The certificates, backed by lease payments, are rated one step lower at Aa2. They were issued to finance projects such as library construction and renovation of a downtown plaza.
The community has added to its reserves annually for the last five years, improved its pension system and reduced salaries, said Greg Larson, the town manager.
“We think our sound financial practices will keep us as one of the top-rated smaller cities in the state,” he said.
Investors are showing confidence in the town’s fiscal outlook. The extra yield bondholders demand to own some Los Gatos debt has shrunk by almost a third in the past two years.
Securities sold for the library project and due in August 2028 traded Oct. 24 at an average yield of 2.73 percent, about 0.43 percentage point above top-rated debt, data compiled by Bloomberg show. The so-called spread is down from 0.62 percentage point at the time of issue in 2010.
Moody’s is concerned that cities might skip debt payments in a cash crunch to preserve services and meet payroll. San Bernardino withheld a $1 million payment on 2005 pension- obligation bonds, according to a Municipal Securities Rulemaking Board filing Oct. 16. Stockton, the largest U.S. city to enter bankruptcy, missed a $4.3 million bond payment in September, Standard & Poor’s said last month.
The decisions to seek bankruptcy “provide some indication that willingness to pay debt obligations may be eroding in the U.S. municipal market,” according to the Moody’s report.

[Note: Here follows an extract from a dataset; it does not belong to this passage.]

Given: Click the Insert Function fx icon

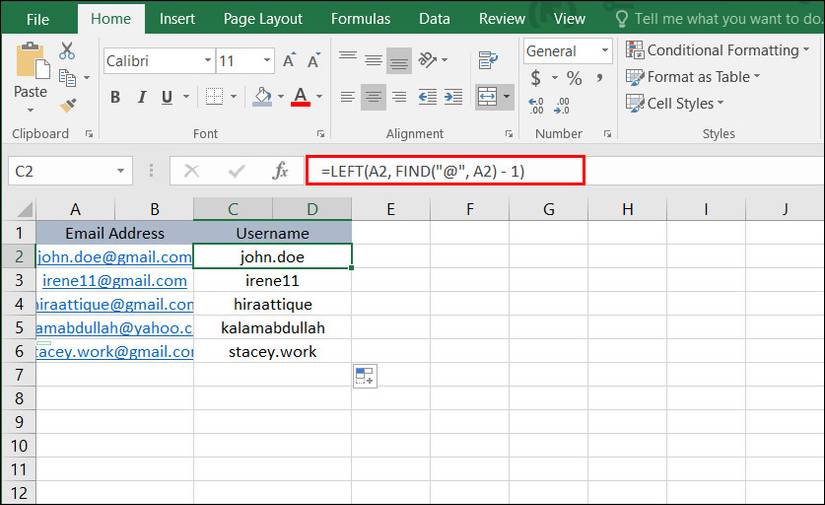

“It’s understandable that Moody’s and other agencies are reviewing the finances of many entities in California,” said Larson, the Los Gatos manager. “That they’re finally reviewing the highest-rated entities, I don’t find that surprising.”
California municipalities have limited ability to boost revenue. They can’t impose higher sales taxes without going to voters, and the state caps real-estate levies at 1 percent of a property’s most-recent sales price.
“Even with a booming local housing market and a very wealthy community, local governments don’t have as easy access to property taxes as communities across the country,” said Eric Hoffmann, a San Francisco-based Moody’s senior vice president who wrote the report.
Los Gatos isn’t the only affluent locality on the list.
Rancho Mirage, a resort community near Palm Springs where singer Frank Sinatra lived and the median home price was $375,750 last month, also has securities under review. Moody’s selected its Series 2005A lease bonds, rated Aa2, to be studied for a downgrade.
The desert community, about 120 miles east of Los Angeles, has cash reserves of more than $70 million, triple the $21 million operating portion of its general-fund budget, Scott Morgan, the city’s director of administrative services, said in a telephone interview.
“Why they selected Rancho Mirage, in light of our outstanding financial condition -- to me their time would be better spent elsewhere,” Morgan said. “Bondholders have no reason whatsoever to be concerned about whether they’re going to get their money back.”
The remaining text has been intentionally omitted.